Im thinking about buying a new Seat Clamp for my Cannondale Six , but how do ou find out the correct size ? 

I know it will be above 31.6 as this is my Seat Post size  

Thanks for your help

Carl


----------



## ColinJ (7 Jan 2011)

If you don't have callipers, improvise some with a large adjustable spanner. Close the jaws of the spanner on the outside of the tubing (being careful not to scratch your paintwork), slide the spanner off and measure between the jaws!


----------



## Rob3rt (7 Jan 2011)

When the frame is worth that much, you buy some calipers and measure it, or take it to a bike shop and have them measure it. 

Be careful in measuring the right area since if the Six is anything like the CAAD9 then the seatpost is not the same diameter over the whole length, its bigger near the bottom bracket. You will need to take the seat post clamp off and measure, or measure very close to the existing one (well not really, but make sure you at least get on the right third of the seat tube). Why would you ever need to replace the seat post clamp anyway though?  Maybe I'm totally ignorant but it seems like a totally pointless "upgrade".


----------



## Zoiders (7 Jan 2011)

Clamps stretch over time and the PTFE in the cam wears.

With the post in you can't really damage a seat collar unless you are doing a colar up stupidly tight, I run a 27.2 clamp on a Giant with a larger diameter post and it works just fine.


----------



## Gerry Attrick (7 Jan 2011)

Go to a Cannondale dealer and get the right part. It's not worth risking a frame for the price of a clamp. 

Cannondale are a bit individual when it comes to frame parts.


----------



## henshaw11 (7 Jan 2011)

Is this the right model ?
http://www.cannondal...pplement_en.pdf
31.6 post, 34.9 clamp - see last page

- it (and others) are under Support > Manuals & tech notes


----------



## mickle (7 Jan 2011)

It's all about standards. There are only three sizes of front mech. They are described in metric: 28.6mm, 31.8mm and 34.9. The first two - the oldest - reveal their origin when converted into Good Olde Imperial: One and an eighth - and one and a quarter

*28.6 millimetres = 1.12598425 inches*
*31.8 millimetres = 1.2519685 inches**
34.9 millimetres = 1.37401575 inches*

It follows then that there are just three sizes of seat clamp? For the most part, very occasionally the diameter of the seat tube at the front mech doesn't match the diameter at the seat clamp. This usually occurs when the seat tube is separated in the middle as in 'Y' frame suspension bikes or when the manufacturer butts the tube to reinforce the top of the seat tube junction with the top tube and seat stays. 

Easton's top of the range Scandium alloy tubeset is 28.6mm at the mech and 29.somethingmm at the clamp.

So - except for a very few exceptions there are only three sizes.

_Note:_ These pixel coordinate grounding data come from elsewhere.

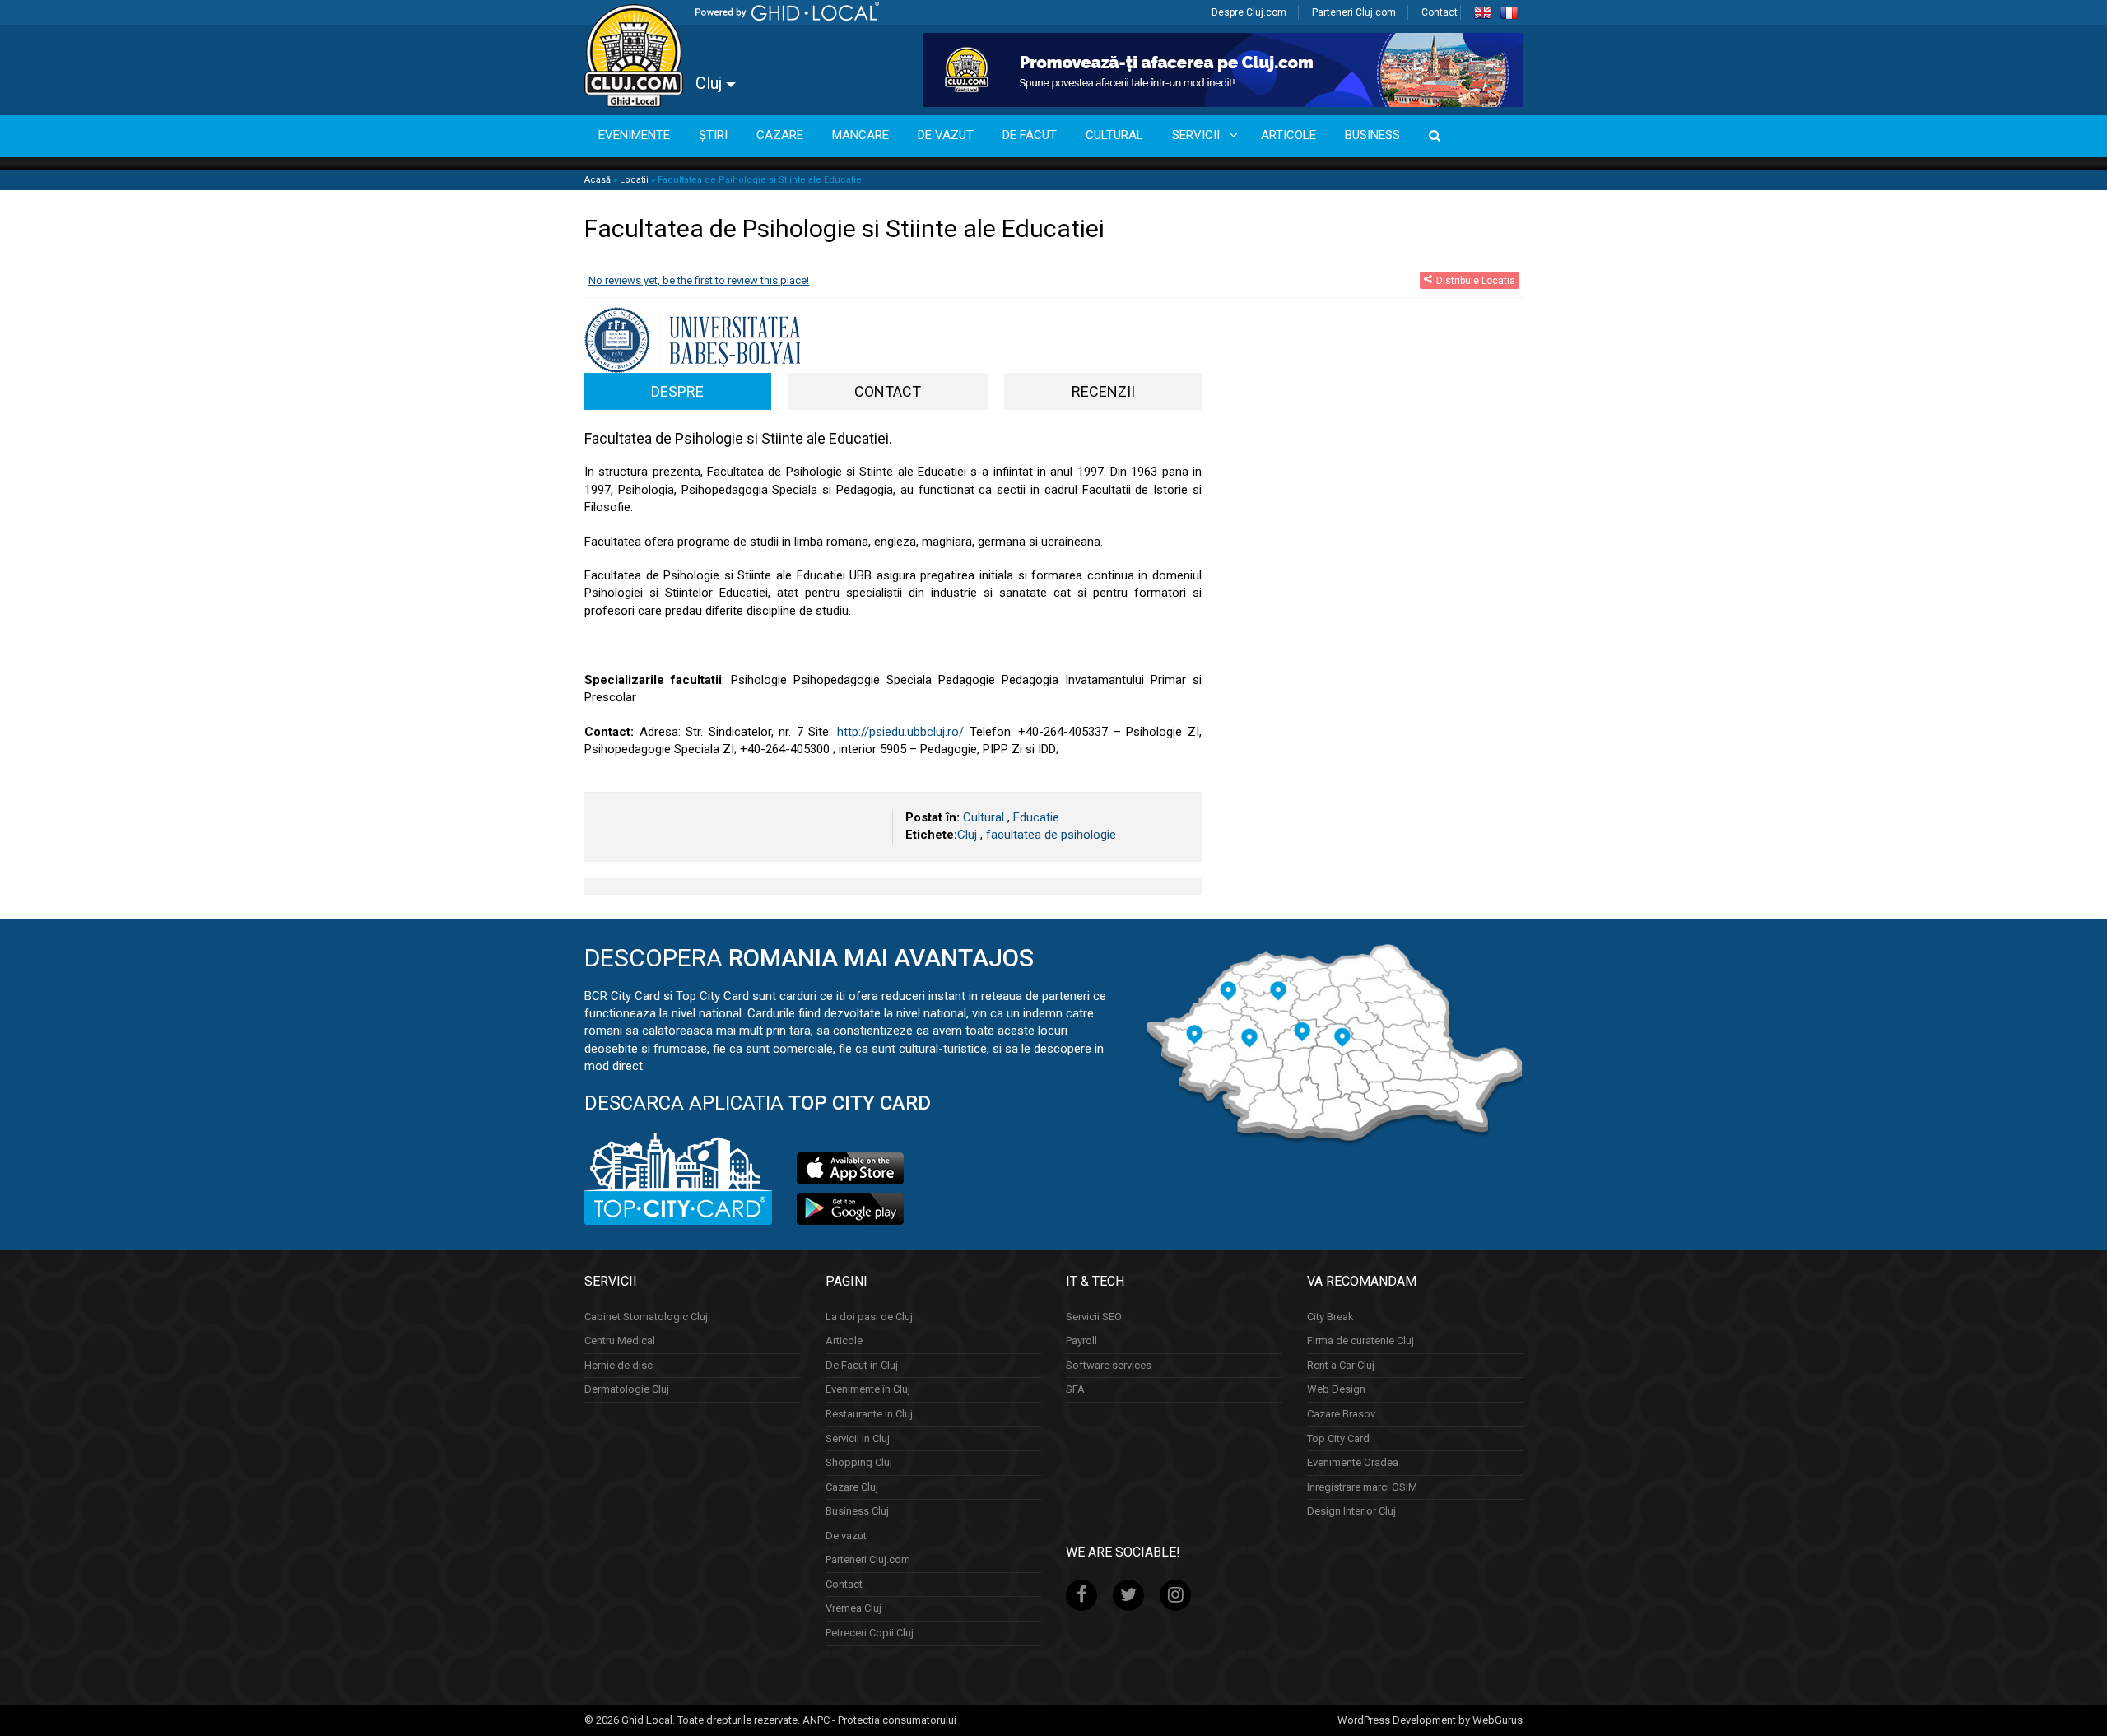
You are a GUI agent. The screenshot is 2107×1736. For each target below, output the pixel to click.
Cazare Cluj (852, 1487)
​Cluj (967, 834)
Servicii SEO (1094, 1316)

But if in doubt refer to the manufacturer's instructions!


----------



## Rob3rt (10 Jan 2011)

mickle said:


> It's all about standards. There are only three sizes of front mech. They are described in metric: 28.6mm, 31.8mm and 34.9. The first two - the oldest - reveal their origin when converted into Good Olde Imperial: One and an eighth - and one and a quarter
> 
> *28.6 millimetres = 1.12598425 inches*
> *31.8 millimetres = 1.2519685 inches**
> ...



My Cannondale CAAD9 is one of these occurances, maybe the Six is similar.

I'd probly invest in a torque wrench if you are planning on tinkering with your carbon frame yourself.


----------



## carlgorse (13 Jan 2011)

Thanks for all the advice and i think i will just leave it till i get to a good bike store and buy one direct from them 

Carl


----------